On our way we tarried for a night at Berecourt by Pangbourne, where we had a goodly house among the hills which had wont to be a summer residence of our abbats. But this goodly house had been robbed and spoiled, and our vassals and serfs had not yet been enabled to restore it. We were therefore roughly lodged and not over well fed; but that which affected me more grievously than this was the sad condition of the poor people of Pangbourne, who had been so prosperous and happy before these accursed wars began. Sad were the tales they told, and not the least sad of them all was this: my quondam friend and brother novice, Urswick the Whiteheaded, had been in the spring season of this year at Pangbourne with a great band of English and foreign robbers, ransacking the place of his birth and maltreating the friends among whom he had been born and bred; and his aged father had to his face pronounced a curse upon him; and in a quarrel with some savage men from Anjou touching the division of spoil, Urswick had been slain on the bank of Thamesis, before he could recross the river or get out of sight of his native village: and, since that black morning, or so our serfs did say, his well-known voice had been heard at midnight, and he had been seen by the light of the moon, now habited as a monk, and wringing his hands by the river side where he fell, looking piteously towards the abbey of Reading, from which he had fled, and now equipped as a man-at-arms, and galloping on a great black horse, across the country and up the steep hills and down the precipices—fire flashing from the eyes and nostrils of the infernal steed, and from the burning heart of the lost novice.

On our march from Pangbourne we shunned the townships and castles as much as we could, and took especial heed not to get near unto Wallingford; for the strong castle there was held by Brian Fitzcount, the most terrible of all Matilda's partisans, and the greatest robber of them all; and the castle at this very time was known to be full of unfortunate prisoners whom he kept and daily tortured in order to make them disclose their supposed hidden treasures, or to pay a heavier ransom than any they had the means of paying.
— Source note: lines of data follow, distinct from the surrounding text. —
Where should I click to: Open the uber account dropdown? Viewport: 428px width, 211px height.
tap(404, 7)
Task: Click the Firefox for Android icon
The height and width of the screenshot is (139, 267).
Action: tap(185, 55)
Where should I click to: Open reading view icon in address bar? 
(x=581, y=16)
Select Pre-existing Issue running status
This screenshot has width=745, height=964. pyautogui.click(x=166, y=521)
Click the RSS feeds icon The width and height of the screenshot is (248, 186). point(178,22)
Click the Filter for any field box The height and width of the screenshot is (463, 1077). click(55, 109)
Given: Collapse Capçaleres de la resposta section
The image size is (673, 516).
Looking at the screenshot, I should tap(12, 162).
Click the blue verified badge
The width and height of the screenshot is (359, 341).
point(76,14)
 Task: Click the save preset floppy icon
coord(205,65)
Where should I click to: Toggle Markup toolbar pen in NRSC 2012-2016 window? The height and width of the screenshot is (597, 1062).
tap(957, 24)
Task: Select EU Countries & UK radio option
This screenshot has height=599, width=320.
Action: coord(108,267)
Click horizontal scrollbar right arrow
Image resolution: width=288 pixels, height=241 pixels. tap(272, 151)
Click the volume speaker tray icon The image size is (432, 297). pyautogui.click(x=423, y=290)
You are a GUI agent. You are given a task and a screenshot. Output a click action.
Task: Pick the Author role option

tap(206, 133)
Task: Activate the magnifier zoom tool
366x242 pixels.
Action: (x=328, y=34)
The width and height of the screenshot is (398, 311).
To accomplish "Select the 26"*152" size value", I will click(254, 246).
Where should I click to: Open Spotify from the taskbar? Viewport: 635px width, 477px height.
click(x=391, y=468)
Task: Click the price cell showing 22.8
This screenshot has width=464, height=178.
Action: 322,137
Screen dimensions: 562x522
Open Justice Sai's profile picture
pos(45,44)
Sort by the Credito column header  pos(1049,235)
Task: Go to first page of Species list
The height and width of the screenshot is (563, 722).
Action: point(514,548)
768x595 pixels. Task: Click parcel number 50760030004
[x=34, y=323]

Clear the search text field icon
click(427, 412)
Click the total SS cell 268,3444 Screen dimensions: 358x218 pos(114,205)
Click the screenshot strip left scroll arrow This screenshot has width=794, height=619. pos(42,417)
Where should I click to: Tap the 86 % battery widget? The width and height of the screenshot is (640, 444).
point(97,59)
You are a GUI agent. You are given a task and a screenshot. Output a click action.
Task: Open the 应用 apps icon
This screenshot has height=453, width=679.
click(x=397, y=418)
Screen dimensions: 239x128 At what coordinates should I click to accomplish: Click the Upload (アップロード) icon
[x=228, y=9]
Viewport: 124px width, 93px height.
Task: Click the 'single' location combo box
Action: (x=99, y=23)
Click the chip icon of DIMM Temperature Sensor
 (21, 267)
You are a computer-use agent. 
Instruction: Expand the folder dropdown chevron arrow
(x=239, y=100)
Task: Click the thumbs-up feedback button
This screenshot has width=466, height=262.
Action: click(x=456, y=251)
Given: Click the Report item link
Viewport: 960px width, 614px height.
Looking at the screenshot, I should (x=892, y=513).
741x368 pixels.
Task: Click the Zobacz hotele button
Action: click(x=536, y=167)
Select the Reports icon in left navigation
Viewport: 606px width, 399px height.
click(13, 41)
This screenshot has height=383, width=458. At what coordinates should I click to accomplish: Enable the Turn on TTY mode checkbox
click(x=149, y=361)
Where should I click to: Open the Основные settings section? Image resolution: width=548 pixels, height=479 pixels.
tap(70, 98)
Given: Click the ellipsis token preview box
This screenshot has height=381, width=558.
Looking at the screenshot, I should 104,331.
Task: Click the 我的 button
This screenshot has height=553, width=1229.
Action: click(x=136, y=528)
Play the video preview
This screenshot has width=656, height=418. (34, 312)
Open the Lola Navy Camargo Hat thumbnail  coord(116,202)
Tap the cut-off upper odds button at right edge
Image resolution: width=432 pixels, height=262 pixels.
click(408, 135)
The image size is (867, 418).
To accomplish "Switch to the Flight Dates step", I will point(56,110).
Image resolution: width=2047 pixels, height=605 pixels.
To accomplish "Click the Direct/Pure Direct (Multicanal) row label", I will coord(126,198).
Christian burghers and franklins, noble knights who had warred against the heathen in Palestine, nay churchmen, the highest in the hierarchy, were known to be in his foul prison, pent up with Jewish traffickers and money-dealers; the noblest and the purest with the vilest and foulest of the earth: and the gaolers and torturers of Brian Fitzcount treated the Christians no whit better than the Israelites that were chained at their sides, contaminating them with their touch and poisoning the air they breathed. Night after night, such of the poor townfolk as had contrived to live in the midst of these horrors without deserting Wallingford, were startled in their sleep by the cries and shrieks which came from the grim castle; and when in the morning they adventured to ask what had been toward in the night watches, the Count's people would tell them jestingly from the battlements that it was nothing, or that Brian Fitzcount had only been coining a little more money, or that a Jew had had his teeth drawn, or that a traitor to the empress-queen had been questioned about his treason and treasure.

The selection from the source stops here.